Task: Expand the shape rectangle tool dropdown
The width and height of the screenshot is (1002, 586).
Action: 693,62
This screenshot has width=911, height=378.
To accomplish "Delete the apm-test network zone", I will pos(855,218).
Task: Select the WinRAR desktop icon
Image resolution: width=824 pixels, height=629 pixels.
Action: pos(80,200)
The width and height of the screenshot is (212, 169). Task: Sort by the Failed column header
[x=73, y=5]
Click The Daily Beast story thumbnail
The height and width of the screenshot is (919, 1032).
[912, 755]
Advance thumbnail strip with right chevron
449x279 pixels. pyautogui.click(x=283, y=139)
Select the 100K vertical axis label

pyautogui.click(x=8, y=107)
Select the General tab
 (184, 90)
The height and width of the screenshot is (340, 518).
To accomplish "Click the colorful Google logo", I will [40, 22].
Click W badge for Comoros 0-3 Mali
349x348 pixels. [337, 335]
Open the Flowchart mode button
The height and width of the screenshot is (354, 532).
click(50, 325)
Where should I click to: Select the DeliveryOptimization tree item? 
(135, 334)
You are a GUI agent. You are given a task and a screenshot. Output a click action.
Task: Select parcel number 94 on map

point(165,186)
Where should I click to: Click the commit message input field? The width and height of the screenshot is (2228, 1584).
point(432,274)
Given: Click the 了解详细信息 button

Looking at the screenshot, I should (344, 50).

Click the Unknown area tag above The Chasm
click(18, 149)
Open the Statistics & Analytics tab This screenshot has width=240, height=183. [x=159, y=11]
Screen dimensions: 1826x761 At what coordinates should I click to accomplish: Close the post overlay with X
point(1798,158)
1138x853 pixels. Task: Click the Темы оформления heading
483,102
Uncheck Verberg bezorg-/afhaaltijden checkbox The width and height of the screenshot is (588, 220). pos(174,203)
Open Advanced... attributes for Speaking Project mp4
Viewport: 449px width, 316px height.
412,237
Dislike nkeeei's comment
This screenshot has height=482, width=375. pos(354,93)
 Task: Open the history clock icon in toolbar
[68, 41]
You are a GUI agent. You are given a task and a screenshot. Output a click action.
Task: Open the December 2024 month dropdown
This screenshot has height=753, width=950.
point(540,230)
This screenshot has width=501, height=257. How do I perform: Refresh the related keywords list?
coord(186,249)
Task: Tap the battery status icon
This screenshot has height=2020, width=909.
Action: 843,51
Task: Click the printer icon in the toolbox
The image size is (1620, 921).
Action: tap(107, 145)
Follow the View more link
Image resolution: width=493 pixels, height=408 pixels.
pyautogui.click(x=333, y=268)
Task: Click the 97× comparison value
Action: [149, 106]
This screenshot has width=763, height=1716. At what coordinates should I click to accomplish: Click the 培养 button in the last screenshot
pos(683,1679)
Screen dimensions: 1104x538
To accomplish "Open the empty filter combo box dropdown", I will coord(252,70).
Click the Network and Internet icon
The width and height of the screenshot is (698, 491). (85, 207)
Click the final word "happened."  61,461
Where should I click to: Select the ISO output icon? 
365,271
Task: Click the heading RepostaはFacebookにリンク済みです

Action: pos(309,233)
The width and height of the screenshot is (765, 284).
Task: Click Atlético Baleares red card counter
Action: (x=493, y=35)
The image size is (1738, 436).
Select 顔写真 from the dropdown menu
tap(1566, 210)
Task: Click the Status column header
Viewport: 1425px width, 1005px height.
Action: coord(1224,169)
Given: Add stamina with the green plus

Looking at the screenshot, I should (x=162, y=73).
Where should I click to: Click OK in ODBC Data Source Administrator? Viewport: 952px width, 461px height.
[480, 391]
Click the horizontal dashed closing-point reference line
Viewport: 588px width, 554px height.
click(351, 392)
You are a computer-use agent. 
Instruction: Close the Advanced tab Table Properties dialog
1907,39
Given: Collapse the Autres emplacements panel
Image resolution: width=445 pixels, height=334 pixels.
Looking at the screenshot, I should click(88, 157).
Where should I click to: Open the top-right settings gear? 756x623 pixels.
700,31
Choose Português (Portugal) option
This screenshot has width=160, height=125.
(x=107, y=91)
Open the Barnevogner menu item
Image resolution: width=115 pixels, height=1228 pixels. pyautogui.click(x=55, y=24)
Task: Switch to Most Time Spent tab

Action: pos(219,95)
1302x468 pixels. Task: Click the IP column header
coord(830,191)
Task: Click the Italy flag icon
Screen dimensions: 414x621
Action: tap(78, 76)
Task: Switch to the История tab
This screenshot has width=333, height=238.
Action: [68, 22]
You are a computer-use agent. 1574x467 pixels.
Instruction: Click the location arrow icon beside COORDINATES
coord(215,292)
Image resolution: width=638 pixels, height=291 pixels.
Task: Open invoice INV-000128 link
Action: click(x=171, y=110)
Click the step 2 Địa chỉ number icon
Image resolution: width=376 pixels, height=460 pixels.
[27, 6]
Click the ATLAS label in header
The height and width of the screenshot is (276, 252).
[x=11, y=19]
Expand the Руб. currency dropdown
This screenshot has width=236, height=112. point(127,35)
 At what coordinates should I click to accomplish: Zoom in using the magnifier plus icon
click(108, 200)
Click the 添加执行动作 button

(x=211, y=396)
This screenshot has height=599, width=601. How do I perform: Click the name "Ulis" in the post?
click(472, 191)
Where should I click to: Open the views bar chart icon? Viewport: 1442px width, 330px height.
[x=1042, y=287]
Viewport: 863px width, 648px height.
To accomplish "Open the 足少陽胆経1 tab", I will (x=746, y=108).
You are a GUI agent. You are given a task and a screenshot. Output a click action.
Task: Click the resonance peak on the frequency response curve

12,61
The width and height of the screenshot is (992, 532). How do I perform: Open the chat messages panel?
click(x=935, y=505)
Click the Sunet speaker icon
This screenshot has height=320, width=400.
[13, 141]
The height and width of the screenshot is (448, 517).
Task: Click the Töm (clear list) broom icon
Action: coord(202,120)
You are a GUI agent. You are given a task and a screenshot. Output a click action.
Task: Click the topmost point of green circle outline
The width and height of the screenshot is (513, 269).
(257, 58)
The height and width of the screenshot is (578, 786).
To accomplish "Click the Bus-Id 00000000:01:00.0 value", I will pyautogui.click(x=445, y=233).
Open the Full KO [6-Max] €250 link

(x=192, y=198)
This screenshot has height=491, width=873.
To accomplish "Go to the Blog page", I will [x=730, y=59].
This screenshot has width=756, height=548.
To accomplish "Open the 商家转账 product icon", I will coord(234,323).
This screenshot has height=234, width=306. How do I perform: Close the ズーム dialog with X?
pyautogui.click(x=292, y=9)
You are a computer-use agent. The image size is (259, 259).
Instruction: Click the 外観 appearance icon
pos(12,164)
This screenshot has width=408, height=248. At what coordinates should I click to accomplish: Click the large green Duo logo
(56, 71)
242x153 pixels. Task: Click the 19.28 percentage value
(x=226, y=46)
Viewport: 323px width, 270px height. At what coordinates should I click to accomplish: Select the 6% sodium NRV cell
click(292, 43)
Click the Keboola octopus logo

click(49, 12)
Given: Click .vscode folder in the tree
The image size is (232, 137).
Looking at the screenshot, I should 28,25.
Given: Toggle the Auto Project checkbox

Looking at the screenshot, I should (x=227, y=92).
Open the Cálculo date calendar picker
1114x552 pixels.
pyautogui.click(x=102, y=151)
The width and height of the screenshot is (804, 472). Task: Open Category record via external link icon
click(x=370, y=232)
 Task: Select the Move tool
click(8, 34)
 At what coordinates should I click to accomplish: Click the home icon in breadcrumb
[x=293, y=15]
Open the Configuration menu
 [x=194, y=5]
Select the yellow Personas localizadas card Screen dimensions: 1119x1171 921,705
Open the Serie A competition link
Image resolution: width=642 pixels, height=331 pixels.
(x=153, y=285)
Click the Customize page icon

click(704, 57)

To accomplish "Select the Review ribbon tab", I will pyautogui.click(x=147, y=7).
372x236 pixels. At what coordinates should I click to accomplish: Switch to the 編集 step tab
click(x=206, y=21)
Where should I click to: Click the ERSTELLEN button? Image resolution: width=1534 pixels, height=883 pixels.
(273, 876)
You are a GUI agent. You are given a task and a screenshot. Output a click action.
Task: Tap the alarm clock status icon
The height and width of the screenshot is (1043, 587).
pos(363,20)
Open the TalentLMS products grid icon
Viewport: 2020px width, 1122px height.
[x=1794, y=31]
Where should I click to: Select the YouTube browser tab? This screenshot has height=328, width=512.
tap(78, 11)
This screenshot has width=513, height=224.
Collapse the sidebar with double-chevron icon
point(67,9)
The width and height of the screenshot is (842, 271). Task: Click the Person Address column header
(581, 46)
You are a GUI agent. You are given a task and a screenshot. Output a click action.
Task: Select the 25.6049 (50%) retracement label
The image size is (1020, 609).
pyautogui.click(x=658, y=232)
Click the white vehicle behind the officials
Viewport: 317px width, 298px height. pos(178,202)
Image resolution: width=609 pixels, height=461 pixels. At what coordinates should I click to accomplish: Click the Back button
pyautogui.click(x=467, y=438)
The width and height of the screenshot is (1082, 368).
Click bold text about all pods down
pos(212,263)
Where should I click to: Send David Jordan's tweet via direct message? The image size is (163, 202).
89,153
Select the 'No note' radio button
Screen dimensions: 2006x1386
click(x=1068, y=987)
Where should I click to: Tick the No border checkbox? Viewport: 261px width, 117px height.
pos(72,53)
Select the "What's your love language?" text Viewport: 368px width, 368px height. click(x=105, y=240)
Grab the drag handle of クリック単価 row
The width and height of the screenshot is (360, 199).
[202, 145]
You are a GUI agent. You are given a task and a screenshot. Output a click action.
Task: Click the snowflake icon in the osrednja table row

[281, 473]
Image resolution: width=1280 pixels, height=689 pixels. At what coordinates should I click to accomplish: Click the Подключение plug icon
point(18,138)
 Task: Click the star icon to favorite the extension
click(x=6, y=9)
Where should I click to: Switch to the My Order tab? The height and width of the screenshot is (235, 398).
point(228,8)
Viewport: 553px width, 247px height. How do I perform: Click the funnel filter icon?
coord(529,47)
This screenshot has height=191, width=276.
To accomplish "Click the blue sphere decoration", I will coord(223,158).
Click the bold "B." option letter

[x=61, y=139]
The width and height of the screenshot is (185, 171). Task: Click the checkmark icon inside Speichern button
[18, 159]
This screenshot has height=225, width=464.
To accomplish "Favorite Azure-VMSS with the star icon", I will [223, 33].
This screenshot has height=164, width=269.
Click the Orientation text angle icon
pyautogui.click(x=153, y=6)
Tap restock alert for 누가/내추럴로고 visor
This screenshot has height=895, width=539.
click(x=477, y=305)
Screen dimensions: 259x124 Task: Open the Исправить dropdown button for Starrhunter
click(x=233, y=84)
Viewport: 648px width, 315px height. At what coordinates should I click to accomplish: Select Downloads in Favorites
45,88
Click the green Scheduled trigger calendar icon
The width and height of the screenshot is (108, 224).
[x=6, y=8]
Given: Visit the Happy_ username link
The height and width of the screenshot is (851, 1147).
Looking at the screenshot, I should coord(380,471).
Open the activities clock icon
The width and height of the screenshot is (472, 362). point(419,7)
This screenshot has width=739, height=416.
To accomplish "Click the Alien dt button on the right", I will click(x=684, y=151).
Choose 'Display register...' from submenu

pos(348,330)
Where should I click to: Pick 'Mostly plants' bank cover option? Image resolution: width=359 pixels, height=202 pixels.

- WHAT YOU NEED TO DO:
When a line contains the string "computer", copy it from the records.

- TASK OUTPUT:
You are a computer-use agent. 
You are a computer-use agent. 1574x467 pixels.
You are a computer-use agent. The image size is (259, 259).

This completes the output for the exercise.